**Records supplied**
○ ○ ○ ○ ○ ○ ○

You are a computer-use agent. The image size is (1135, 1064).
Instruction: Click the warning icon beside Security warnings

○ ○ ○ ○ ○ ○ ○

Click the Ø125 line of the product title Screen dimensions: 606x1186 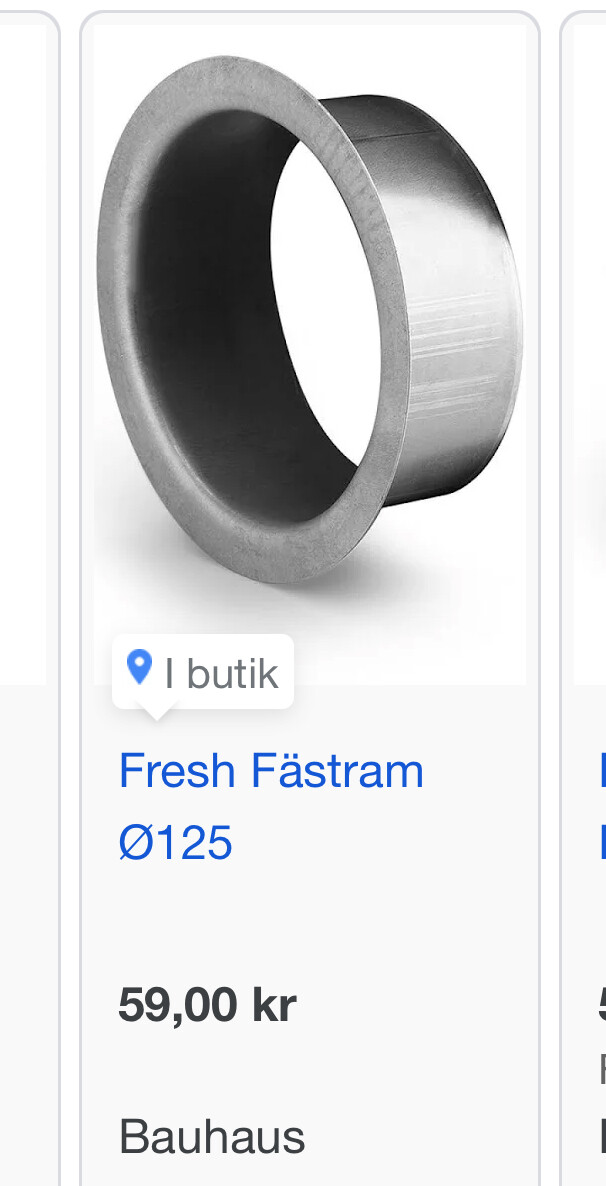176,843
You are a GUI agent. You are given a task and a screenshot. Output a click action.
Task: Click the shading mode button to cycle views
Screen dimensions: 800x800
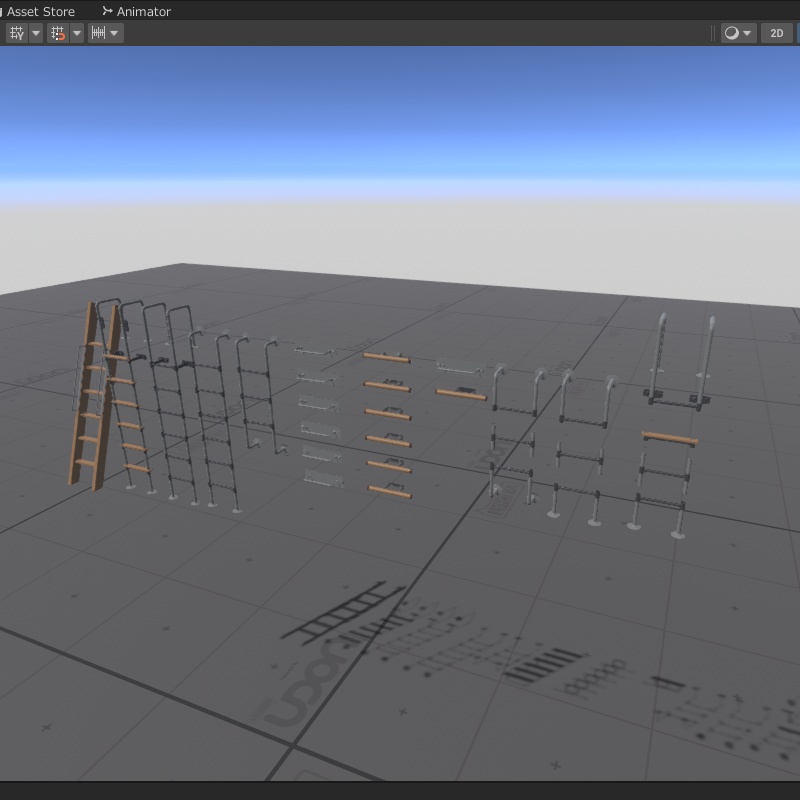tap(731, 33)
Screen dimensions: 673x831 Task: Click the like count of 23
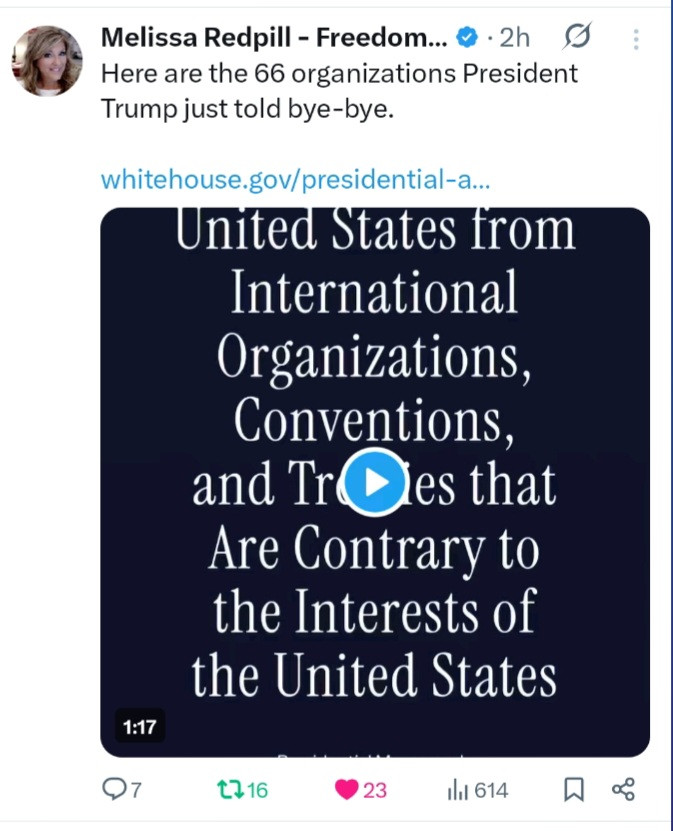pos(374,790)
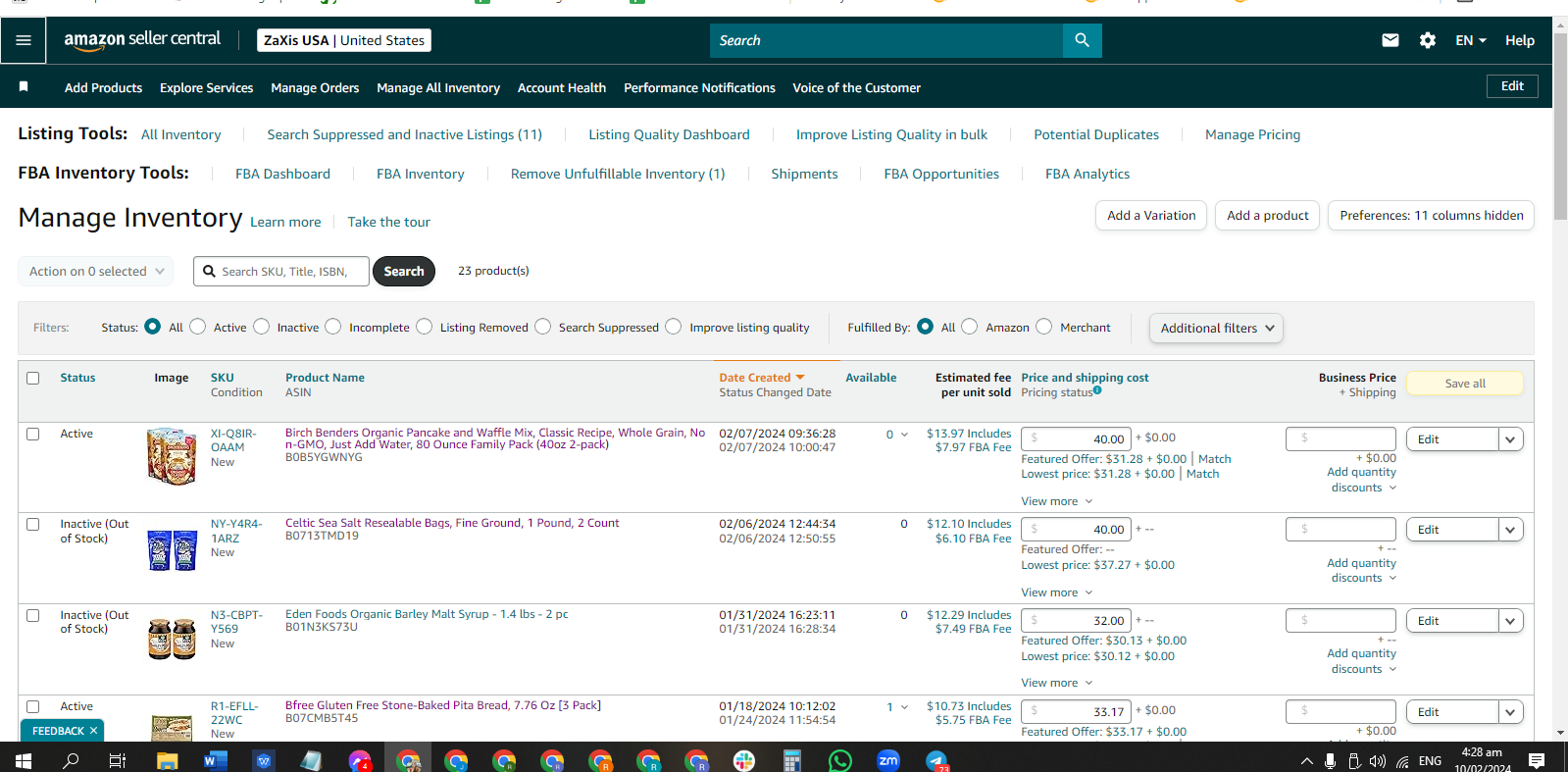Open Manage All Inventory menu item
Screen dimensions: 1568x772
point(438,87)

○ ○ ○ ○ ○ ○ ○

**Work required**
List the lines of the entries that include "agent".

**Answer**
You are a computer-use agent. The image size is (1135, 1064).
You are a GUI agent. You are given a task and a screenshot. Output a click action.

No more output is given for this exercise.